- **Document section**:

::::

B.S. in Biochemistry, State University of New York College at Geneseo, 2000

Research

My motivation as a scientist is driven by a concern for human impact on the environment, which ultimately affects human health as well.  In the DuBois lab, research pertaining to environmental health can take many forms.  I am currently studying the obligate aerobe P. mendocina, which was isolated from the DOE’s Nevada Test Site and has a remarkable ability to solubilize iron from minerals.  Radionuclides can easily associate with Fe minerals, so understanding the details of aerobic bacterial mobilization of metals is crucial in preventing future environmental contamination.  In order to obtain insoluble iron, bacteria produce and secrete low-molecular weight molecules called siderophores, which have a very high affinity for ferric iron.  The Fe-siderophore complex is then imported into the cell via a specific receptor, iron is reduced and released, and the siderophore is degraded or recycled.  I am interested in using both molecular tools such as knock-out mutants and biosensor strains, as well as biochemical assays to decipher  the molecular details of this process, ultimately gaining a better understanding of mineral-sorbed toxic heavy metal stability in the presence of aerobic bacteria.

Publications and Presentations

Kemal et al. HIV-1 in genital tract and plasma of women: Compartmentalization of viral sequences, coreceptor usage, and glycosylation, Proc Natl Acad Sci U S A. 2003 October 28; 100(22): 12972–12977.

::::

- **Study questions**:
1) In the research profile, from what site was P. mendocina isolated?
2) Say whether each statement agrees with the research profile, answering yes or no and quoting the deciding words: (a) The organism under study is an obligate aerobe. (b) Siderophores have a very low affinity for ferric iron. (c) The bachelor's degree listed is in Biochemistry.
The lines after this research profile are not needed.

- **Data section**:
::::

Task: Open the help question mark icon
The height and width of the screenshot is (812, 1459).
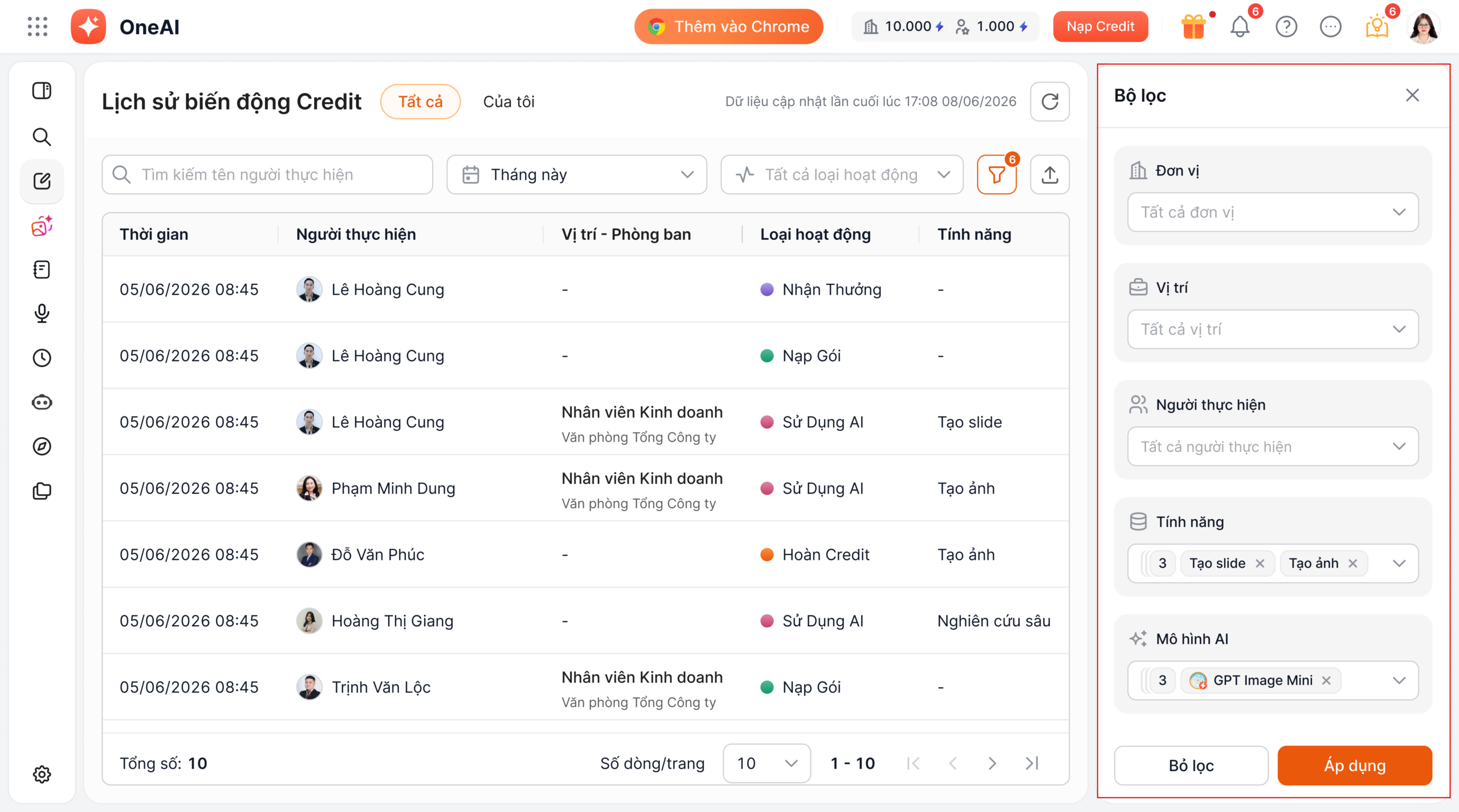Action: (1286, 27)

::::

- **Solved problems**:
1) It was isolated from the DOE’s Nevada Test Site.

2)
(a) Yes: "I am currently studying the obligate aerobe P. mendocina"
(b) No: "which have a very high affinity for ferric iron"
(c) Yes: "B.S. in Biochemistry"